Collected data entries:

┌────────

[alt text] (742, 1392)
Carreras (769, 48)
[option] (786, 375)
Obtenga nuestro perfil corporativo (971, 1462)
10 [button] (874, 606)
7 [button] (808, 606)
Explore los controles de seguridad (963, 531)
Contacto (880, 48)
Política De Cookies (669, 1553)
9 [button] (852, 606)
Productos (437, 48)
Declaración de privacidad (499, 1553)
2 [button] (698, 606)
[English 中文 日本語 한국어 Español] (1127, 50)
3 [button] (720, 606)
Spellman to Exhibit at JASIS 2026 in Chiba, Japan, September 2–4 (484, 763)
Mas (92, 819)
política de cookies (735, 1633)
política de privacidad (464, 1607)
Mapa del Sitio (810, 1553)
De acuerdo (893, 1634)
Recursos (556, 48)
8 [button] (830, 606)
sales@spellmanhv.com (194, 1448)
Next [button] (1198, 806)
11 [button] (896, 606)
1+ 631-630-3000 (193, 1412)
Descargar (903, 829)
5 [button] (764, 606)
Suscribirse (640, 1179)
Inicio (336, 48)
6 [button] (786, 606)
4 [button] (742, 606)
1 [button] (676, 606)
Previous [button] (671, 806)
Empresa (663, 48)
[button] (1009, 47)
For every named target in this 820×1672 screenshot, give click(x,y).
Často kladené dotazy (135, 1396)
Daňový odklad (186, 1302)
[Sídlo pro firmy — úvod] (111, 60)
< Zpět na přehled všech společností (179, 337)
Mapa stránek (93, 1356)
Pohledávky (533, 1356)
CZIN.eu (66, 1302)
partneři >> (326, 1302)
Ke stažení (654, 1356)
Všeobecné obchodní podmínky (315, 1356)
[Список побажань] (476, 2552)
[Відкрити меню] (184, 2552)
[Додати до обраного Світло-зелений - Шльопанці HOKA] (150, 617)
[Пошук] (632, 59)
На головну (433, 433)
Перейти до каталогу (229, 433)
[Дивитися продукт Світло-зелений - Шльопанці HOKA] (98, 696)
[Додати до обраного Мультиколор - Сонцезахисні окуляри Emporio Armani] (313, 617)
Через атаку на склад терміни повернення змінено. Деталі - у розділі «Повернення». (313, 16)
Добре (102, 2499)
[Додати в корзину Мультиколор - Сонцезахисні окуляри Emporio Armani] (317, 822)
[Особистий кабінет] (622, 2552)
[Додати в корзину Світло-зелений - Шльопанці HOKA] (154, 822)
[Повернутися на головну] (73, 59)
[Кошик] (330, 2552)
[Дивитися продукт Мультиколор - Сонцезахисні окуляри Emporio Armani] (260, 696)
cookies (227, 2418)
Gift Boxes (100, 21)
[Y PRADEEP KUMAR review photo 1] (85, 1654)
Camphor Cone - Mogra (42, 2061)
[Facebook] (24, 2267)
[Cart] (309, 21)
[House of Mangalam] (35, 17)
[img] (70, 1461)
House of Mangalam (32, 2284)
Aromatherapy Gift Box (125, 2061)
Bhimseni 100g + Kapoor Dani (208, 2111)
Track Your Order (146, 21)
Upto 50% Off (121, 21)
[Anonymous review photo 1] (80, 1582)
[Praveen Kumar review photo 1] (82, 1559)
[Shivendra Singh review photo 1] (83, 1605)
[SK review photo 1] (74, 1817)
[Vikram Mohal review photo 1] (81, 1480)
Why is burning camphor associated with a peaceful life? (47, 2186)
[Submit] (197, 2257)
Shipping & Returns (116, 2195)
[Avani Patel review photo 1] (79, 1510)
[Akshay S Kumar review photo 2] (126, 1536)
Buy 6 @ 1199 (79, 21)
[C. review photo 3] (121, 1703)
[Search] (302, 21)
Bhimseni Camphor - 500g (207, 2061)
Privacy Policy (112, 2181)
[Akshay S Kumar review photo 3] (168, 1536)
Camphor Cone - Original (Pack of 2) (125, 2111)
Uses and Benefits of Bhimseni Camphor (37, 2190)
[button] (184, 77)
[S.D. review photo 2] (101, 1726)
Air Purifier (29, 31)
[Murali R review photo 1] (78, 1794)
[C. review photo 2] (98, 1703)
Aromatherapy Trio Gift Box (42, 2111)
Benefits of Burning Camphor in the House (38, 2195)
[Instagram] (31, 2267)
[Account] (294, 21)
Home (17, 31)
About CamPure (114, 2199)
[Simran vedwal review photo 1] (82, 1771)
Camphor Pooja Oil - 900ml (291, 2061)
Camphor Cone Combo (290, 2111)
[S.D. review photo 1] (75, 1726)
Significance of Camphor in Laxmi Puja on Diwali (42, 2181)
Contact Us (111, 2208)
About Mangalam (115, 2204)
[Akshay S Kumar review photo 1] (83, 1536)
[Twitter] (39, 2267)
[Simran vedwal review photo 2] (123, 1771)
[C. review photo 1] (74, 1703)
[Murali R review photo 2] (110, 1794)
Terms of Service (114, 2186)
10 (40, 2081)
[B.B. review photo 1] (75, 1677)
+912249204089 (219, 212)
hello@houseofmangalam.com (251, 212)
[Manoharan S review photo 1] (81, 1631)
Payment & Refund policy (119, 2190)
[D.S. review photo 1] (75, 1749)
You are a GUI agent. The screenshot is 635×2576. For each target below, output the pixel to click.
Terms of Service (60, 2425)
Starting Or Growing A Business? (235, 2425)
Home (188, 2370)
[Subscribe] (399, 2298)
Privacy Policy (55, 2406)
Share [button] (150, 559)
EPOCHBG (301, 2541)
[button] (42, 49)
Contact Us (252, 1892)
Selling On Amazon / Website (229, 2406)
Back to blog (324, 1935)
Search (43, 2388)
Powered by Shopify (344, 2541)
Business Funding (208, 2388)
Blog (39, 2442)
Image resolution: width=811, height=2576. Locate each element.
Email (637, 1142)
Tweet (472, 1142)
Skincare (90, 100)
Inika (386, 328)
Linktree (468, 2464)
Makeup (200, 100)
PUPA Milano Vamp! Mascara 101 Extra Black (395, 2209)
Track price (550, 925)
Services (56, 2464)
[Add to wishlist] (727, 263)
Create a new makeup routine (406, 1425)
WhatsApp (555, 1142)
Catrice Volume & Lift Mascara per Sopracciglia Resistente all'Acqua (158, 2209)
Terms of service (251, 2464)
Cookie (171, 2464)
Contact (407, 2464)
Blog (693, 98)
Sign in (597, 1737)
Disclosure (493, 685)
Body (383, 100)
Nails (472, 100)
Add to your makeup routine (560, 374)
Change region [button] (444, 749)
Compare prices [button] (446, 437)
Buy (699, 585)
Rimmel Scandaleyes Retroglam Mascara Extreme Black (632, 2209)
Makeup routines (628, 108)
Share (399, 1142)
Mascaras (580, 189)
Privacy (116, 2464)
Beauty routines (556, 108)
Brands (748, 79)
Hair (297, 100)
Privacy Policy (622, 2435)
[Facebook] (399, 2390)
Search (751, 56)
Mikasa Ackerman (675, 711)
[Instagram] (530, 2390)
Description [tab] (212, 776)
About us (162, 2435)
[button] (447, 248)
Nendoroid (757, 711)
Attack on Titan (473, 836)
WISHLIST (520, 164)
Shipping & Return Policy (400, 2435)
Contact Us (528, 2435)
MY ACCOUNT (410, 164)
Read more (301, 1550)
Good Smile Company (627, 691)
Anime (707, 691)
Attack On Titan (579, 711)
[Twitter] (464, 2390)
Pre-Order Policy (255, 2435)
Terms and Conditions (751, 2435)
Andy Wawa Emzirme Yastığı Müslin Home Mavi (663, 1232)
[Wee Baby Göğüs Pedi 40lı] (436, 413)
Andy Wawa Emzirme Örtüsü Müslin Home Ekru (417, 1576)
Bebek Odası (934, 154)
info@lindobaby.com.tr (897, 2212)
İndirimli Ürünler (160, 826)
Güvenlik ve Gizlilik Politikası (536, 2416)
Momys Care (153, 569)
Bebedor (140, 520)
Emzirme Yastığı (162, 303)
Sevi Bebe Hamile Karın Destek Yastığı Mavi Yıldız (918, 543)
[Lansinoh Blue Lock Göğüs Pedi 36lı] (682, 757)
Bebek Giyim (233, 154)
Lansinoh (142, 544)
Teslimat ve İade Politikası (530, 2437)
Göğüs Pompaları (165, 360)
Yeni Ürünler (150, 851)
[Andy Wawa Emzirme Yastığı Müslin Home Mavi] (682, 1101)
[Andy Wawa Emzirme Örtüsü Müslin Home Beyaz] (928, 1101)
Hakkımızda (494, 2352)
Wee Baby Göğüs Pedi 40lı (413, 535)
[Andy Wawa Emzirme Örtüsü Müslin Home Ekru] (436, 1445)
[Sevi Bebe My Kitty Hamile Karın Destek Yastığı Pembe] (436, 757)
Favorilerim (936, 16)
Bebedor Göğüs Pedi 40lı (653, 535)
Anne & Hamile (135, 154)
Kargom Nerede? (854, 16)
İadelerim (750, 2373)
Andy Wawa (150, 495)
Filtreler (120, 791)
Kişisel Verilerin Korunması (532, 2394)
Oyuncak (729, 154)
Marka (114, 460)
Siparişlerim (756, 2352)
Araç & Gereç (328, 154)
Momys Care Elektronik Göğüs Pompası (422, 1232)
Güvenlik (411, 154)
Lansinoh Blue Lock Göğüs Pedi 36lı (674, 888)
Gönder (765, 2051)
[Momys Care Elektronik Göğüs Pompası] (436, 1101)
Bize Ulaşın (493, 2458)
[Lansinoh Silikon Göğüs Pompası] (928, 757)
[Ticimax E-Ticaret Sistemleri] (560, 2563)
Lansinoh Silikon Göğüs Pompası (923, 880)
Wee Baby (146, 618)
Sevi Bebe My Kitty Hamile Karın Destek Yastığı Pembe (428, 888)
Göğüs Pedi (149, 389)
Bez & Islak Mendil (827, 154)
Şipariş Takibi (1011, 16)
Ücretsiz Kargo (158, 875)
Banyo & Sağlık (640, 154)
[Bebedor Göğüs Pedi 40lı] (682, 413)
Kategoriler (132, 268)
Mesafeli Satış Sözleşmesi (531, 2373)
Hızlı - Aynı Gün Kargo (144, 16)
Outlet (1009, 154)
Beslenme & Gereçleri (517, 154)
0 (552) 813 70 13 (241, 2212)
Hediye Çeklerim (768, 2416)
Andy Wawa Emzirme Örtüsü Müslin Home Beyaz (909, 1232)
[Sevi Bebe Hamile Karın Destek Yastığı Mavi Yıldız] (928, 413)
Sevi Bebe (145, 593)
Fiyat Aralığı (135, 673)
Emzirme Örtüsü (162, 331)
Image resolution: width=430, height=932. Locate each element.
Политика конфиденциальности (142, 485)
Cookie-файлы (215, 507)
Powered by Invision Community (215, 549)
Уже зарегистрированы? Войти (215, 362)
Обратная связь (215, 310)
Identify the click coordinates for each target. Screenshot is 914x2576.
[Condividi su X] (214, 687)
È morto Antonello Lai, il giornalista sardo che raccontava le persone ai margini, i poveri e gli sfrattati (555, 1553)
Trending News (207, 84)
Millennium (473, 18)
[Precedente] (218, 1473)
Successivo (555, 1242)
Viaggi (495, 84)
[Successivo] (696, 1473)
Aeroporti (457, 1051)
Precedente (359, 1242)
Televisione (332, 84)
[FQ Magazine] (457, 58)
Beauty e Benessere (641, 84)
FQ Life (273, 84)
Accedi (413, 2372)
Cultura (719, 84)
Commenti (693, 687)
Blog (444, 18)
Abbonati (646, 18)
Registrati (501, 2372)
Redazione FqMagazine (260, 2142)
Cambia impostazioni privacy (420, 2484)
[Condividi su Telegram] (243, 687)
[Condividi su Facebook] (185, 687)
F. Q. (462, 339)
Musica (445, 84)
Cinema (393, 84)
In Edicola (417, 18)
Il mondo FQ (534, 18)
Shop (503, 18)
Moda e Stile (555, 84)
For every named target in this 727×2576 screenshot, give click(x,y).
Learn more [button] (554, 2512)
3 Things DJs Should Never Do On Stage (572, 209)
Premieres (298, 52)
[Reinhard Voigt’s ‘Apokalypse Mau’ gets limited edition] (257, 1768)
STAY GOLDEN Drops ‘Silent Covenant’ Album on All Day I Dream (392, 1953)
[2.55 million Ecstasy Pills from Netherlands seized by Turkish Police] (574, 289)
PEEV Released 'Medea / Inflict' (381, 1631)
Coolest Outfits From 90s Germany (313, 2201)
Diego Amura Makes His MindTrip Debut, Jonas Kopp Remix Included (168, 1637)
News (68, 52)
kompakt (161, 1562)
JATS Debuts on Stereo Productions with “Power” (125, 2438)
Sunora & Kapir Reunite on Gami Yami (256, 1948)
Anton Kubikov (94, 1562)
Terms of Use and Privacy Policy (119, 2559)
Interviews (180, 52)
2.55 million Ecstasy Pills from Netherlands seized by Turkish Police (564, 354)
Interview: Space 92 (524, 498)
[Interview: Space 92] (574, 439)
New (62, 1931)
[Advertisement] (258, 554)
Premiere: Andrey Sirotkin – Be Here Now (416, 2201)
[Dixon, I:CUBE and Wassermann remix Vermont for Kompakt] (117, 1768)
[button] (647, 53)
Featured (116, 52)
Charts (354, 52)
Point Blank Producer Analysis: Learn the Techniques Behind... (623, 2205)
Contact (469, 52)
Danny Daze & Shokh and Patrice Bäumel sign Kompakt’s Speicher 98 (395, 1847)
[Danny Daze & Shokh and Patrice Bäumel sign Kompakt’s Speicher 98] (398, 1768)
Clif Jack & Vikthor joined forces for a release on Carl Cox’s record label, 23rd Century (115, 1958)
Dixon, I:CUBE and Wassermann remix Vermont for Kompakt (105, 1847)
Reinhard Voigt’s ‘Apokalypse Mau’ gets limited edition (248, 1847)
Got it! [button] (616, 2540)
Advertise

└────────

Proceeding from the line containing "[Simran vedwal review photo 2] (123, 1771)" through the line containing "[D.S. review photo 1] (75, 1749)", transcribe the lines above exactly, both end lines included.

Result of this task »
[Simran vedwal review photo 2] (123, 1771)
[C. review photo 1] (74, 1703)
[Murali R review photo 2] (110, 1794)
Terms of Service (114, 2186)
10 (40, 2081)
[B.B. review photo 1] (75, 1677)
+912249204089 (219, 212)
hello@houseofmangalam.com (251, 212)
[Manoharan S review photo 1] (81, 1631)
Payment & Refund policy (119, 2190)
[D.S. review photo 1] (75, 1749)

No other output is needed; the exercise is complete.